■ Exercise instructions
Recast everything from the entry containing "Uncheck the Stress FPU checkbox" down to the end of the entries as a two-column CSV with the headers text and coordinates. Give one row per entry, put each field in quotes with any line breaks replaced by spaces, and leave out the pictures.
═════ Records supplied ═════
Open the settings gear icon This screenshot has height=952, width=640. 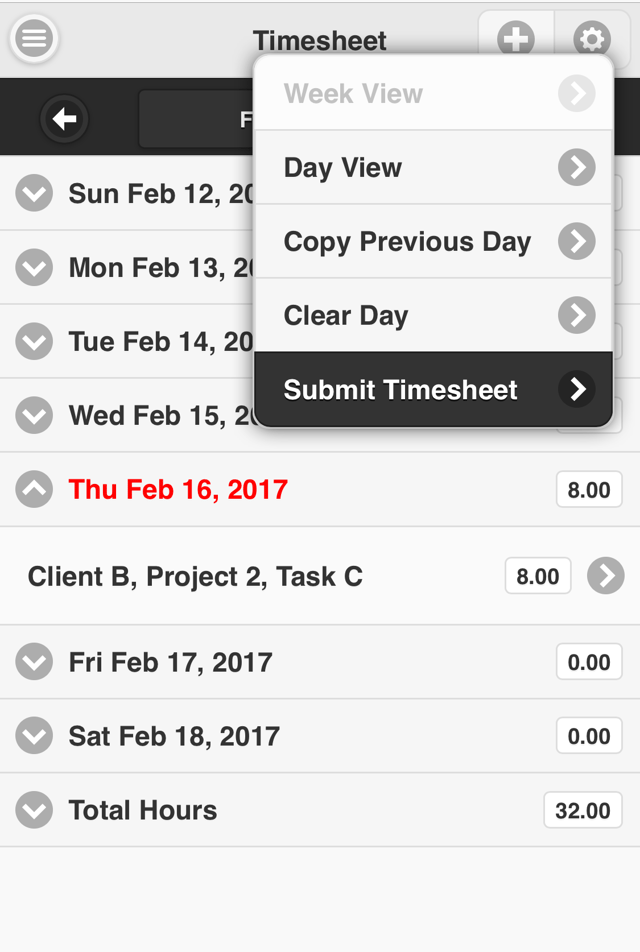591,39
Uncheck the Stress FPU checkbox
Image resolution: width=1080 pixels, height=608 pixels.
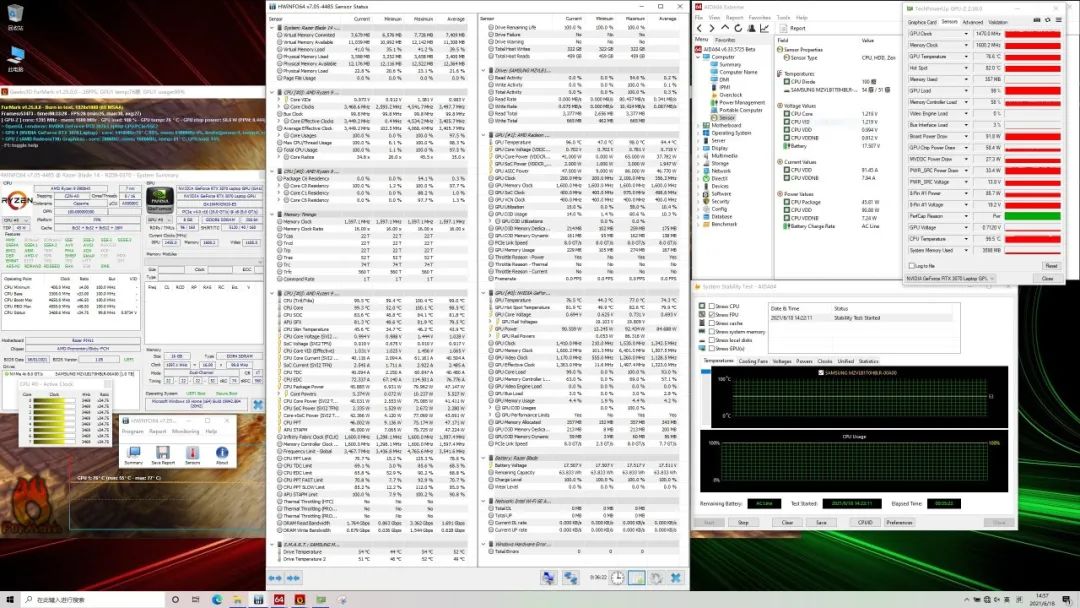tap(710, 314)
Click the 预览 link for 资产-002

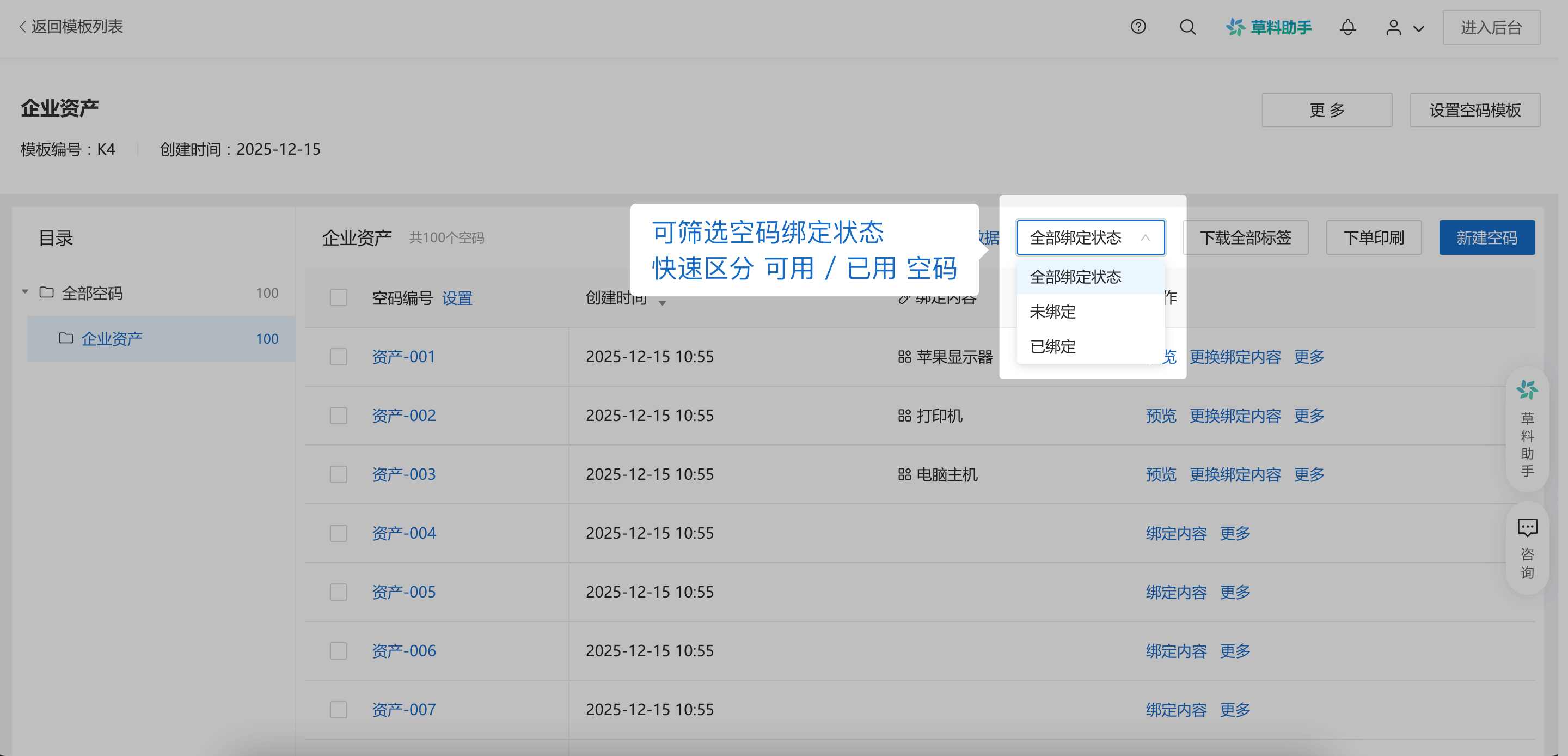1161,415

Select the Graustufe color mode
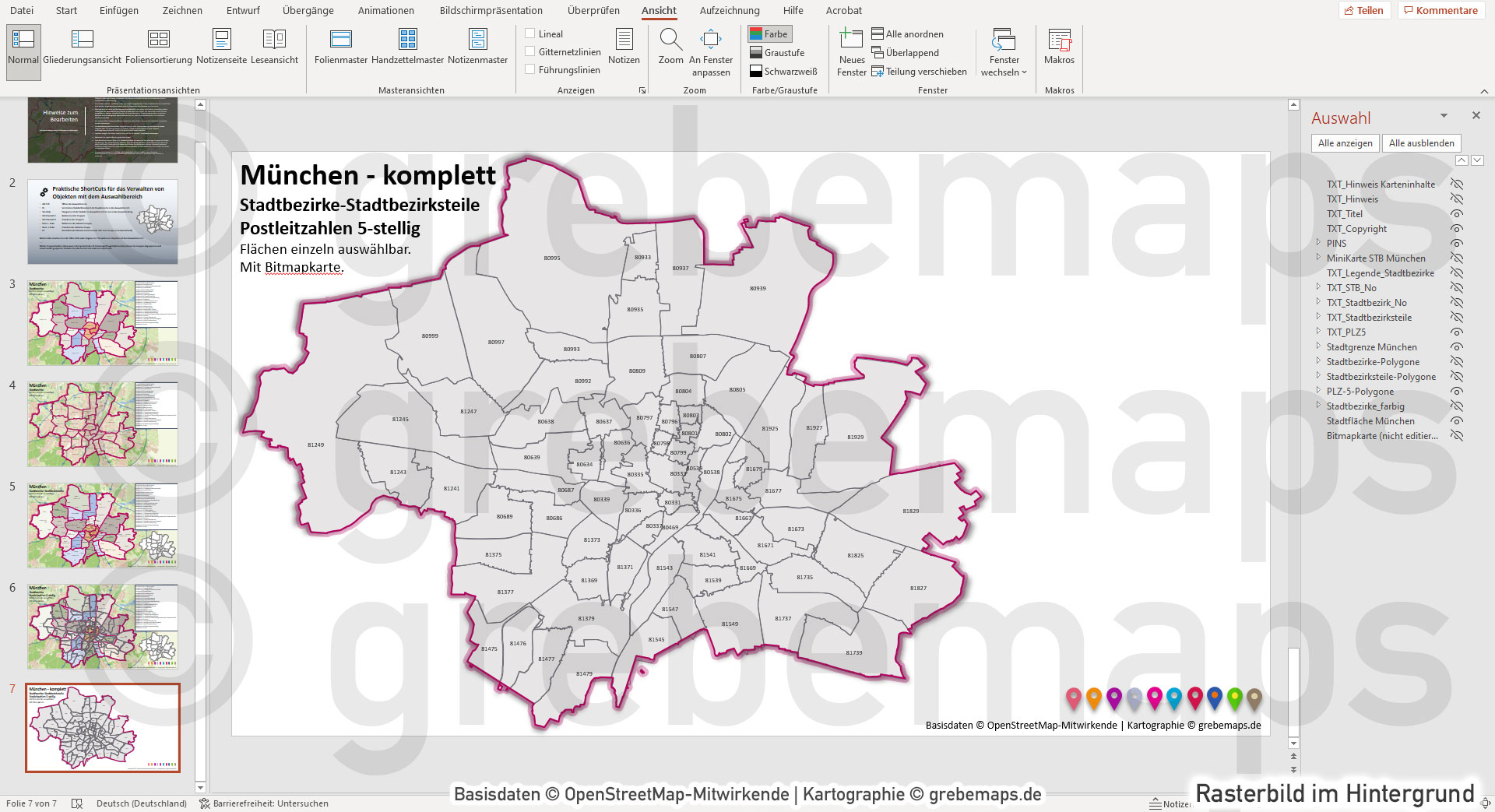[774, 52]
═════
■ Finished exercise
text,coordinates
"Uncheck the Stress FPU checkbox Image resolution: width=1080 pixels, height=608 pixels.","tap(710, 314)"
"Click the 预览 link for 资产-002","1161,415"
"Select the Graustufe color mode","[774, 52]"